Sweeping proposals to change the entire political landscape by 2020, regardless of the outcome of the independence referendum, are laid out in a major new report.

Its recommendations include handing local government full local control of the whole range of property taxes including council tax, business rates, land and property transaction tax, and the freedom to band and set taxes in ways suitable to local circumstances.

In its report, the Commission on Strengthening Local Democracy claims a "fundamental review of the structure, boundaries, functions and democratic arrangements for local governance in Scotland" is required to "turn around 50 years of centralisation".

Proposing a Nordic-like model, the report made comparisons to Norway, which has 434 municipalities, Denmark, which has 98, and Finland, with 342.

It claims Scotland would be "fairer, wealthier and healthier if local communities had control over the issues that matter to them".

After a nine-month review, the commission - whose members include academics, senior councillors from across the political spectrum, trade union chiefs and representatives of civic Scotland - claims there is a link between "the absence of true local democracy and the prevalence of inequalities".

Crucially, it states councils should have the freedom to raise more than 50 per cent of their income locally and that lack of meaningful fiscal powers has strangled local democracy in recent decade, turning off much of the electorate from participating in it.

Changes in Scotland's local ­landscape in recent decades are also prominent in the report. Some 203 diverse local councils with taxation powers were reduced to 32 with uniform functions and powers by 1996.

The report comes amid ongoing ­speculation about reform of local government including the possibility of a reduction in the number of councils and further spending cuts.

One source close to the commission said: "It's a choice between a Scandinavian opportunity or a Tesco-style local democracy where the only thing which matters is price. This isn't about nutty councils wanting to collect stamp duty. It's about systems which are in place in Scandinavia where the same equalities gaps don't exist. But it's difficult to throw off the view that efficiency should ­override democracy."

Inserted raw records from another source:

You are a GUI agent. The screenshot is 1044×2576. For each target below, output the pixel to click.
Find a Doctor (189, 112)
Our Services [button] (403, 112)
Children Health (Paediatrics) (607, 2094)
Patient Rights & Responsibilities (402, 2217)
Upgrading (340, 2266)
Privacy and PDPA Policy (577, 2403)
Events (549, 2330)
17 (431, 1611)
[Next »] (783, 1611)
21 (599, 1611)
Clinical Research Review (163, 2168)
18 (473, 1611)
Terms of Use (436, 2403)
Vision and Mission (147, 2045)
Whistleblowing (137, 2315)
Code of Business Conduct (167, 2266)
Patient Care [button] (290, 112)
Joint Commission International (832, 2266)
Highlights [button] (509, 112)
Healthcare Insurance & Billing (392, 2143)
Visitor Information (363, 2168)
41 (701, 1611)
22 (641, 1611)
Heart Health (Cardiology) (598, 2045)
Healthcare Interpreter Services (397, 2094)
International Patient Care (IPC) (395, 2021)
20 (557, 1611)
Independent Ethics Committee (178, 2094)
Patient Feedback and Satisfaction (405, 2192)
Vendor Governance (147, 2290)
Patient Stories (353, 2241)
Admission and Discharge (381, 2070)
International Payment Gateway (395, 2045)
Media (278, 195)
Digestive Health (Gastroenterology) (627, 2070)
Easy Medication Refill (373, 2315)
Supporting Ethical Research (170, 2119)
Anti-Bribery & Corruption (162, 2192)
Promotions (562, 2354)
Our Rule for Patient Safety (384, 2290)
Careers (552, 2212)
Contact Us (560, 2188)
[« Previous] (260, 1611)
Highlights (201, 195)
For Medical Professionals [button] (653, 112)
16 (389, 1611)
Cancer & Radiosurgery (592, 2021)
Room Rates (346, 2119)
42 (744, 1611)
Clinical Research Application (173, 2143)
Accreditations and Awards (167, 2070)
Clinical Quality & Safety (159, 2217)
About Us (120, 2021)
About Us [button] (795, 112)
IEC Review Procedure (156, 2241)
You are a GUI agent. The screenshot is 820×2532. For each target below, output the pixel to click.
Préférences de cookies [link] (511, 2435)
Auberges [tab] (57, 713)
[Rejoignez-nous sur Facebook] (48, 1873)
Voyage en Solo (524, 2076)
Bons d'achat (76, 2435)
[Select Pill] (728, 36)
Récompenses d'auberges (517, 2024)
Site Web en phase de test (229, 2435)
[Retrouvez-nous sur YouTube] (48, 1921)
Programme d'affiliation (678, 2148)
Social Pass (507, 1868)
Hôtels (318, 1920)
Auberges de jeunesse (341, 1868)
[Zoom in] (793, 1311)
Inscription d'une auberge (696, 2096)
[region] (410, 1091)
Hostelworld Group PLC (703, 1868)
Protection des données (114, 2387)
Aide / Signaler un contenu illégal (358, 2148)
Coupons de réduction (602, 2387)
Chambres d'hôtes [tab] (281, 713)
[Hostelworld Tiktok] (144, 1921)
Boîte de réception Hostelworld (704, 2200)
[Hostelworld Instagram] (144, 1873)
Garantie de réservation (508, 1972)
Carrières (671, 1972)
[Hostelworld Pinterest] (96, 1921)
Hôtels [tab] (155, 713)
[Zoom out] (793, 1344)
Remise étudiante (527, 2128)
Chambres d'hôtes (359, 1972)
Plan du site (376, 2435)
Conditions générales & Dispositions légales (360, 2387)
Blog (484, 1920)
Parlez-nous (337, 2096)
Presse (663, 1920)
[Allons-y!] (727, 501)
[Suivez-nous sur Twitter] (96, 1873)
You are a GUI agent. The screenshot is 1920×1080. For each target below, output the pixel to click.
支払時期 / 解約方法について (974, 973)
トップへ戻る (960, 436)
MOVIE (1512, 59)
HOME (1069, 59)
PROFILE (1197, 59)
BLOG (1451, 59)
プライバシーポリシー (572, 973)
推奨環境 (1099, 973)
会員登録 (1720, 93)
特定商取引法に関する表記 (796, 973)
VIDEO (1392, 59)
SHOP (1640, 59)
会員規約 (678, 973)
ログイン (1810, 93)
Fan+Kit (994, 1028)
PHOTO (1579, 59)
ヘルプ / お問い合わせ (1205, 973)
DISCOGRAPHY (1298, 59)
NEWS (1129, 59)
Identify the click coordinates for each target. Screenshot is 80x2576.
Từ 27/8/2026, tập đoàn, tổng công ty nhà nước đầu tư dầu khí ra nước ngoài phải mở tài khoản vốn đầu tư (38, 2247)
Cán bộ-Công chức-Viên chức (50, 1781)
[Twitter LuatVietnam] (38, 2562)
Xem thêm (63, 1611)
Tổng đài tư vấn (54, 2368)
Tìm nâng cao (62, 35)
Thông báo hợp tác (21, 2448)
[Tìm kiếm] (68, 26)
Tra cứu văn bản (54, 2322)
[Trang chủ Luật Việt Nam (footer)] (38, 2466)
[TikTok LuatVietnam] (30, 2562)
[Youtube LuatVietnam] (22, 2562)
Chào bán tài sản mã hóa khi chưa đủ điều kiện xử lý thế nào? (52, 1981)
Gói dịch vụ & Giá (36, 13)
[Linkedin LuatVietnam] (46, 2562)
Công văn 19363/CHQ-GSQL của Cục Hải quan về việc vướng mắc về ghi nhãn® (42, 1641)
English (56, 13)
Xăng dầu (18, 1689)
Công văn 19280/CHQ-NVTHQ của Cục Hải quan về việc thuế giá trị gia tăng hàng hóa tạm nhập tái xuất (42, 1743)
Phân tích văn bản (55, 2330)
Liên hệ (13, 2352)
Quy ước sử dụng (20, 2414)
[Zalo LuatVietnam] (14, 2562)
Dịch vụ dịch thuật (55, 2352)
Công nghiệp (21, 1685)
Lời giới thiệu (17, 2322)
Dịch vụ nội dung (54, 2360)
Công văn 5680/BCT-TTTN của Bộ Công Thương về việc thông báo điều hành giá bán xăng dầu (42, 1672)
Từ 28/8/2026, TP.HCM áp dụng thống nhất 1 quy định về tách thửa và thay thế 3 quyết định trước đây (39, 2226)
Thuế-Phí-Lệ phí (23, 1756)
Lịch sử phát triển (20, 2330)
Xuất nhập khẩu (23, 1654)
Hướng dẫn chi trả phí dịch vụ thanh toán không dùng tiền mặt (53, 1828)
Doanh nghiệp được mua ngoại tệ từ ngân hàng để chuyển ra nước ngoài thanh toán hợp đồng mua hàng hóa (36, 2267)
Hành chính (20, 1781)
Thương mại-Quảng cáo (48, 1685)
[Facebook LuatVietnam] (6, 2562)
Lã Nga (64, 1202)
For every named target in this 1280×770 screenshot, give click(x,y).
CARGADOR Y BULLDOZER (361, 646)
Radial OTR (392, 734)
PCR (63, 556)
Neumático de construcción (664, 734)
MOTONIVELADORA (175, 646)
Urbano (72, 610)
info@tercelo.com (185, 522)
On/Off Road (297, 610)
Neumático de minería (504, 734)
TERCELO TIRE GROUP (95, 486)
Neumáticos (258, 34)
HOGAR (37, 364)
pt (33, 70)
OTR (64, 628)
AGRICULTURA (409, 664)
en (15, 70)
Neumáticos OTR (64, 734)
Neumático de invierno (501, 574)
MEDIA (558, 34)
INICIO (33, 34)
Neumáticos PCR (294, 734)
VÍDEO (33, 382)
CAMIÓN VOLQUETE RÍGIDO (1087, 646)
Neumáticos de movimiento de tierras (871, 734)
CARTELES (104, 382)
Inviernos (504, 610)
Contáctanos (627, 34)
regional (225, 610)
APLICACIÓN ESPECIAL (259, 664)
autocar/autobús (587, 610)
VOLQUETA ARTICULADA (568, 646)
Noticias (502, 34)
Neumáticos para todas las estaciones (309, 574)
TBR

Established last November by Cosla, the umbrella body for Scotland's 32 councils, the commission received 200 written submissions to its call for evidence, conducted 1000 telephone surveys, and held public events.

Although it insists on not being prescriptive on any detailed future local government, it is understood the figure of about 100 authorities has been discussed.

David O'Neill, chairman of the commission and Cosla president, said: "Over the decades Scotland has become perhaps one of the most centralised countries in Europe.

"Today, the argument is no longer whether Scotland is out of step with other modern democracies. Instead, it is between those who think this is acceptable, and those who believe it must change. The question is about what democracy should be like in the years to come. Regardless of the outcome, are we prepared to let the referendum perpetuate old ways of thinking?

"This is not just about making democracy stronger. It is also about improving lives. While outcomes have got better for many in Scotland, over the last 50 years the gap between the best and worst off has widened. If we are apathetic we will get the democracy we allow; the current period of constitutional debate and creativity creates a real opportunity to get the democracy we want."